Leptin receptor expression in the dorsomedial hypothalamus stimulates breathing during NREM sleep in db/db mice.

STUDY OBJECTIVES Obesity leads to obstructive sleep apnea (OSA), which is recurrent upper airway obstruction during sleep, and obesity hypoventilation syndrome (OHS), hypoventilation during sleep resulting in daytime hypercapnia. Impaired leptin signaling in the brain was implicated in both conditions, but mechanisms are unknown. We have previously shown that leptin stimulates breathing and treats OSA and OHS in leptin- deficient ob/ob mice and leptin-resistant diet-induced obese mice and that leptin's respiratory effects may occur in the dorsomedial hypothalamus (DMH). We hypothesized that leptin receptor LepR b-deficient db/db mice have obesity hypoventilation and that restoration of leptin signaling in the DMH will increase ventilation during sleep in these animals. METHODS We measured arterial blood gas in unanesthetized awake db/db mice.
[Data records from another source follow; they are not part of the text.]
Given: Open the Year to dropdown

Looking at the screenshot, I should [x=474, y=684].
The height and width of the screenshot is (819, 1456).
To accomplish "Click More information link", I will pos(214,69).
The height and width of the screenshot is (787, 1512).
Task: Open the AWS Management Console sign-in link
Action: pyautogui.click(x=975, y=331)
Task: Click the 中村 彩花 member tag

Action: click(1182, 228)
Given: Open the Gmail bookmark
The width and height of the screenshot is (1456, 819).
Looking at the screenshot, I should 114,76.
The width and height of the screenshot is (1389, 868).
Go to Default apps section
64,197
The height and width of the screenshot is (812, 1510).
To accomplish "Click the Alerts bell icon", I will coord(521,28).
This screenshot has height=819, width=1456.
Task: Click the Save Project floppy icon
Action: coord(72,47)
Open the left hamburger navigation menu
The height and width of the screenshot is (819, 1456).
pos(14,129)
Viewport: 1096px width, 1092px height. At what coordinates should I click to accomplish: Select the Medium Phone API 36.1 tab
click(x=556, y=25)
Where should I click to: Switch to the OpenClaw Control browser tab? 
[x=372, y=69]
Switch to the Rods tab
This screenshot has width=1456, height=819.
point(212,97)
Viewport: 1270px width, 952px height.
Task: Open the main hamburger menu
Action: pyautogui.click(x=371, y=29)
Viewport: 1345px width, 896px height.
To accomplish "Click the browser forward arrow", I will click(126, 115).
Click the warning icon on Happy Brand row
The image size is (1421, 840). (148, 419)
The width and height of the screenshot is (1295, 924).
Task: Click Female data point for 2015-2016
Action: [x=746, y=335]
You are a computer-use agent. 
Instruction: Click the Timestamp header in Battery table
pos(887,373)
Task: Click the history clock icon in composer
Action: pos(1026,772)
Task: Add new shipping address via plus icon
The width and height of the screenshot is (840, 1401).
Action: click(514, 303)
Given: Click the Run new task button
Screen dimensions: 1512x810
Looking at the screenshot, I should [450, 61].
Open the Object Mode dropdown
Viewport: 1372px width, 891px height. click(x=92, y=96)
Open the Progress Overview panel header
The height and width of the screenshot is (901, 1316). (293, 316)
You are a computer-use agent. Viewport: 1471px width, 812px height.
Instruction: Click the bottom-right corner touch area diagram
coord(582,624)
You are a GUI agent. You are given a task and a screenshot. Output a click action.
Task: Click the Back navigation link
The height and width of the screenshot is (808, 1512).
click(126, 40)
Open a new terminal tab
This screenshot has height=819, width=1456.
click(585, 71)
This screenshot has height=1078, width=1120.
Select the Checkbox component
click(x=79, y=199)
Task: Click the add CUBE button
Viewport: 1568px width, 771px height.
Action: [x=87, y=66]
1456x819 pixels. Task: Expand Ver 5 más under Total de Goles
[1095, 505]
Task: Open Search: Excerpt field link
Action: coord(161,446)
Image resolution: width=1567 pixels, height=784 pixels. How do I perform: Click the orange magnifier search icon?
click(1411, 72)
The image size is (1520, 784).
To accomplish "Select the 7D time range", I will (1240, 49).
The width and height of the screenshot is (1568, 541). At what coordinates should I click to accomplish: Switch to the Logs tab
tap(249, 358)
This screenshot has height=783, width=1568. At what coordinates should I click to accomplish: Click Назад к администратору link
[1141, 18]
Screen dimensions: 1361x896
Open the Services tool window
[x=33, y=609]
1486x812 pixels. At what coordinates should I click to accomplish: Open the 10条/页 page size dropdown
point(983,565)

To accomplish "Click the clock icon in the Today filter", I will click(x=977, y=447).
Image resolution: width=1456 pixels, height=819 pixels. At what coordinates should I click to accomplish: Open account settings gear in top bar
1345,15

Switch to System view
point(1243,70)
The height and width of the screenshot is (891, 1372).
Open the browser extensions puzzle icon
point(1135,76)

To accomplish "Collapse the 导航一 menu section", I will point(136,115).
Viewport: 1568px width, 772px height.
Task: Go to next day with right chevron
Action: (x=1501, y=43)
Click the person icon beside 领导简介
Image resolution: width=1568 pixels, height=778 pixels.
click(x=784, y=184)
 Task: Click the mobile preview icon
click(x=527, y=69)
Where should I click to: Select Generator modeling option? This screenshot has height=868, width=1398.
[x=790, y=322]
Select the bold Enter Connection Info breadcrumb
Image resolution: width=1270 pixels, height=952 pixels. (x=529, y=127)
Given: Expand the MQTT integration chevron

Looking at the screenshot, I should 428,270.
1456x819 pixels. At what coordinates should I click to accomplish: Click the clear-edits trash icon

We subsequently infected these animals with Ad-LepR  b or control Ad-mCherry virus into the DMH and measured ventilation during sleep as well as CO2 production after intracerebroventricular (ICV) infusions of phosphate-buffered saline or leptin. RESULTS Awake db/db mice had elevated CO2 levels in the arterial blood. Ad-LepR  b infection resulted in LepR  b expression in the DMH neurons in a similar fashion to wildtype mice. In LepR  b-DMH db/db mice, ICV leptin shortened REM sleep and increased inspiratory flow, tidal volume and minute ventilation during NREM sleep without any effect on the quality of NREM sleep or CO2 production. Leptin had no effect on upper airway obstruction in these animals. CONCLUSION Leptin stimulates breathing and treats obesity hypoventilation acting on LepR b-positive neurons in the DMH.